McCain faced all those obstacles — and not just those, but a political climate in which his advantage over his opponent was perversely diminished by McCain’s own courage and good judgment. In the primaries, McCain bet his entire candidacy on the surge in Iraq. He was right, and Democrats were wrong. By any measure, he should have benefited, and Democrats should have suffered, when the surge worked. Instead, as Americans achieved greater success in Iraq — and as U.S. deaths fell to 13 last month, equaling the lowest total in a very long time — the war in Iraq simply fell off many voters’ radar screens. McCain’s resoluteness and good sense went largely unrewarded.

And yet in spite of it all, McCain still managed to outperform conditions.
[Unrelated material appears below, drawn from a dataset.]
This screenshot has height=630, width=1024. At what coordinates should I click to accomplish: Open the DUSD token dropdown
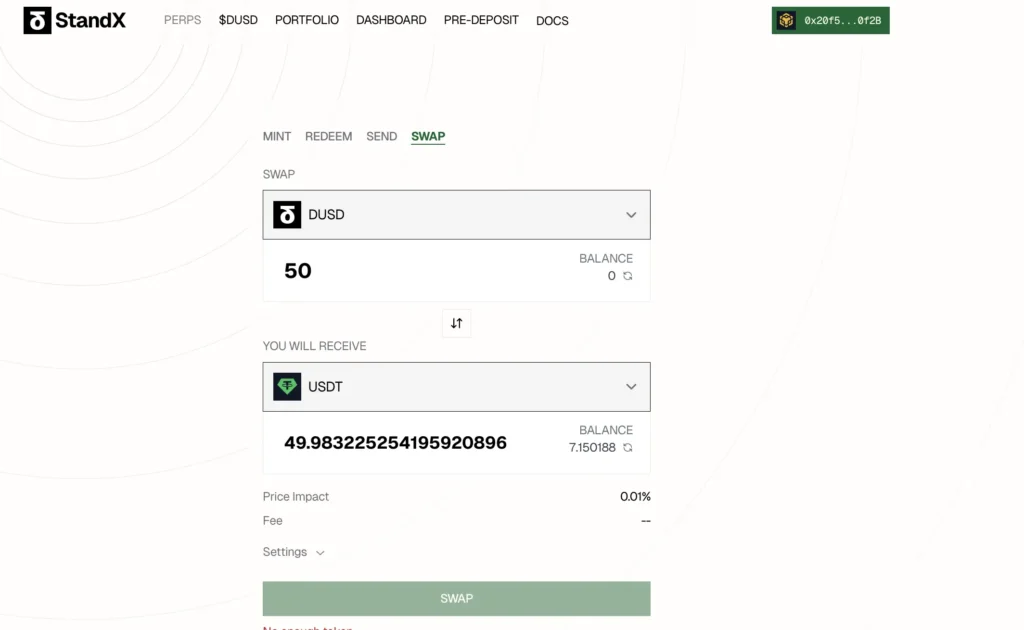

The vote totals, as of 2 a.m. Eastern Time, show McCain with about 47 percent of the national popular vote. Perhaps that figure will go down a bit, but there’s no doubt that McCain far outshone George H.W. Bush’s 1992 re-election effort — a campaign undertaken in poor conditions for a Republican, but not nearly as bad as what McCain encountered this time — in which Bush won just 38 percent of the vote. Likewise, McCain outperformed Bob Dole, who won a little less than 41 percent in 1996. And McCain’s percentage of the popular vote might be not too far from George W. Bush’s in 2000, when Bush lost the popular vote but won the Electoral College.

In other words, McCain faced tougher challenges than his predecessors, yet somehow managed to win more votes. Just not enough.

You hear a lot of talk to the effect that, despite all the obstacles facing his campaign, McCain was actually even, and a little ahead, of Obama until the financial crisis blew everything up. There’s some truth to that; on September 8, according to the RealClearPolitics average of polls, McCain led Obama 48.3 percent to 45.4 percent. As late as September 17, the two candidates were tied at 45.7 percent each.

But that relatively brief moment at the top of the polls didn’t mean that all McCain’s other problems had gone away, or been conquered. Instead, it meant that any new problem, whether it be one as cataclysmic as the financial breakdown or one far less serious, would be placed on top of all of other McCain’s other handicaps, making the wall facing McCain a little higher.

A few weeks before the election, a top McCain aide gave me the campaign’s inside view of the situation. “You could think of this as trying to summit a mountain,” he said. “Both campaigns have to summit the mountain. In most elections, one campaign has some kind of advantage over the other — maybe they get a ten-minute or a half-hour head start — but both sides have to climb the same face of the mountain. In this election, we’re not climbing the same face of the mountain. They’re climbing the side of the mountain with boardwalks and latte stands and playgrounds for the kids, and we’re climbing the side of the mountain with axes and ice picks and one slip and you’re dead.”

It wasn’t easy, and it wasn’t fair, but that’s the way things go. And in the end, McCain slipped.